Steve Wilson, Chief Executive, said:  

"Against a backdrop of general softness in the market, it was encouraging to have recorded revenue growth on both an absolute and like-for-like² basis during the year and, despite the reduced profit performance in-line with the guidance we gave in January 2019, maintained the full year dividend with that of 2018.

"We have in place a strategy that will support the delivery of revenue growth and an improvement to both customer service and profitability, and are pleased with the enlarged scope and increasing momentum of the supporting activities.

" Trading to date in 2020 has been marginally below the Board's expectations. Nevertheless, subject to no deterioration in market conditions or disruption, we continue to anticipate that this year's financial performance will show a modest improvement compared with 2019. "

 

A meeting for analysts will be held at 10.00am this morning (5 March 2020) at the offices of Buchanan, 107 Cheapside, London EC2V 6DN. For further details, please contact Buchanan on 020 7466 5000 or email headlam@buchanan.uk.com .

¹ The final results for the year ended 31 December 2019 have been prepared in accordance with International Financial Reporting Standards and, therefore, reflect the new IFRS 16 'Leases' accounting standard ('IFRS 16') effective for financial periods beginning on or after 1 January 2019. As the Company has adopted the modified retrospective approach, there has been no restatement of the comparatives for the 2018 reporting period. The impact on the Company's financial statements is summarised in the Chief Executive's Review and Financial Review and impacts the Income Statement, Cash Flow Statement and Statement of Financial Position. There is no overall impact on the Company's cash and cash equivalents.

² Like-for-like revenue is calculated based on constant currency from activities and businesses that made a full contribution in both the 2019 and 2018 periods and is adjusted for any variances in working days.

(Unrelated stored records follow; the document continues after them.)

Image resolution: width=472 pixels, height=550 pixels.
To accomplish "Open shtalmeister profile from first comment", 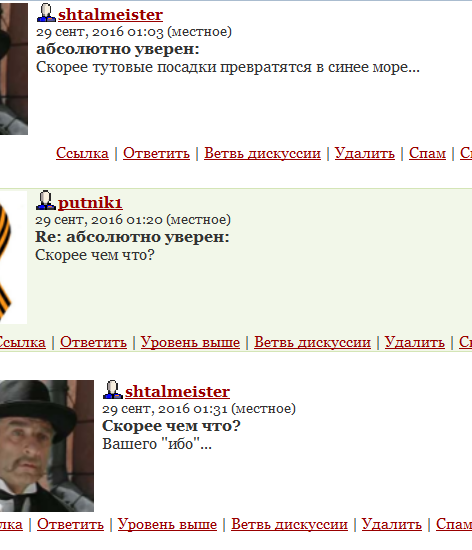I will (110, 15).
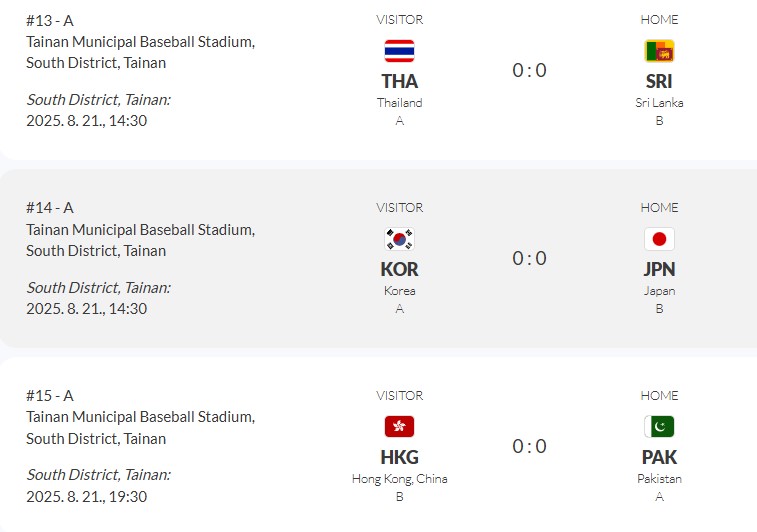Click the Hong Kong vs Pakistan score
Image resolution: width=757 pixels, height=532 pixels.
[529, 446]
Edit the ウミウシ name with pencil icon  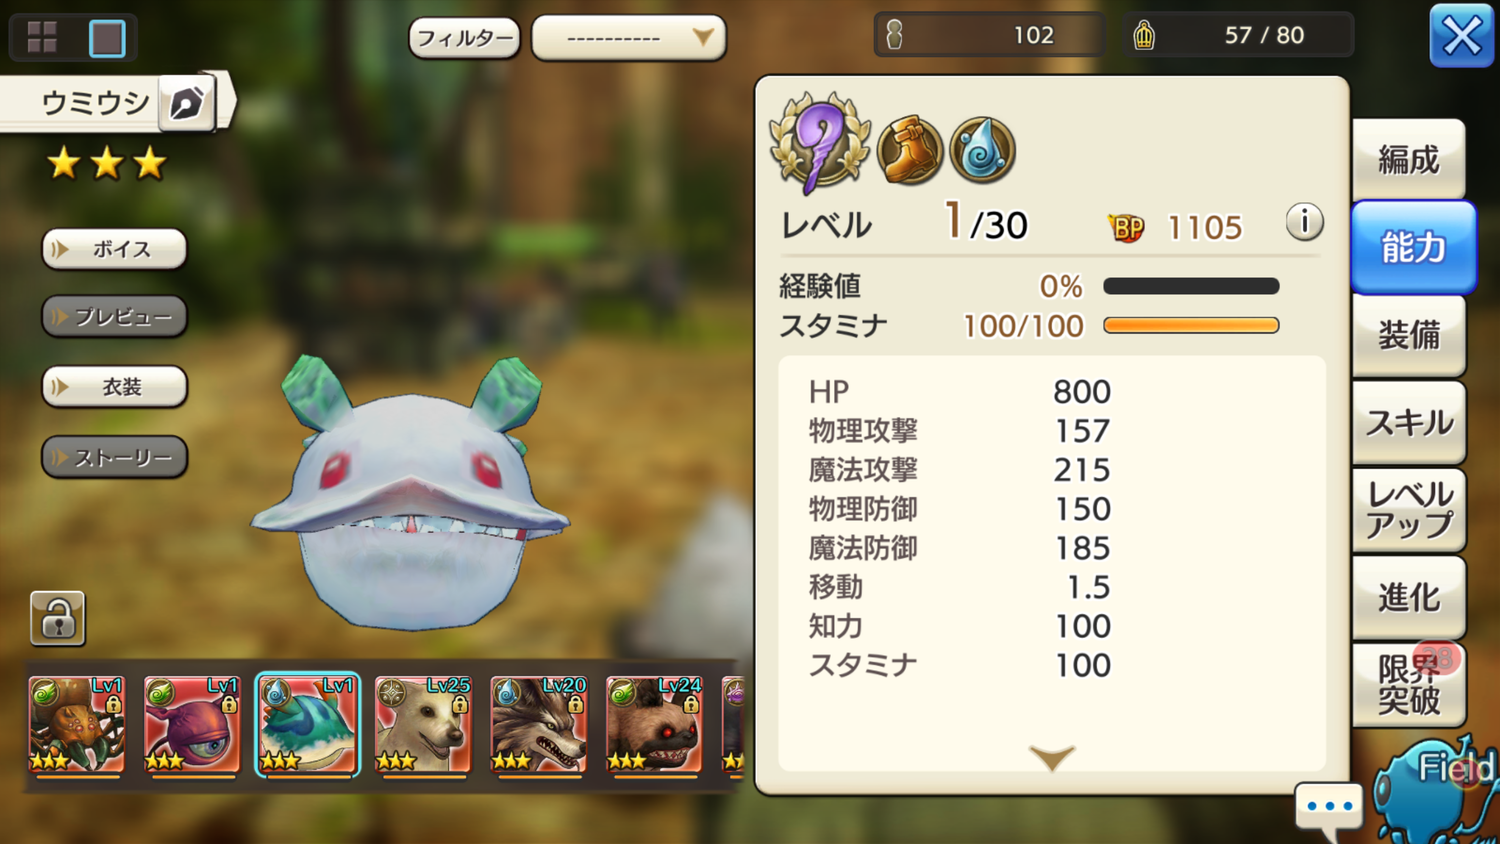(x=187, y=102)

³ Underlying is before non-underlying items which includes amortisation of acquired intangible assets, impairment of goodwill, acquisition related fees and associated restructuring costs, movements in deferred and contingent consideration, finance costs on deferred and contingent consideration, non-recurring pension costs in relation to guaranteed minimum pension ('GMP') equalisation, and non-recurring costs relating to senior personnel changes.

Enquiries:

 

Headlam Group plc

 Tel: 01675 433 000

Steve Wilson, Chief Executive

Chris Payne, Chief Financial Officer

Catherine Miles, Director of Communications

 Email: headlamgroup@headlam.com

Investec Bank plc (Corporate Broker)

Tel: 020 7597 5970

David Flin / Alex Wright

 

Panmure Gordon (UK) Limited (Corporate Broker)

Tel: 020 7886 2500

Erik Anderson / Dominic Morley / Ailsa Macmaster

 

Buchanan (Financial PR and IR)

Tel: 020 7466 5000

Mark Court / Toto Berger

 

Notes for Editors:

Operating for 28 years and employing 2,575 people as at 31 December 2019, Headlam is Europe's leading floorcoverings distributor.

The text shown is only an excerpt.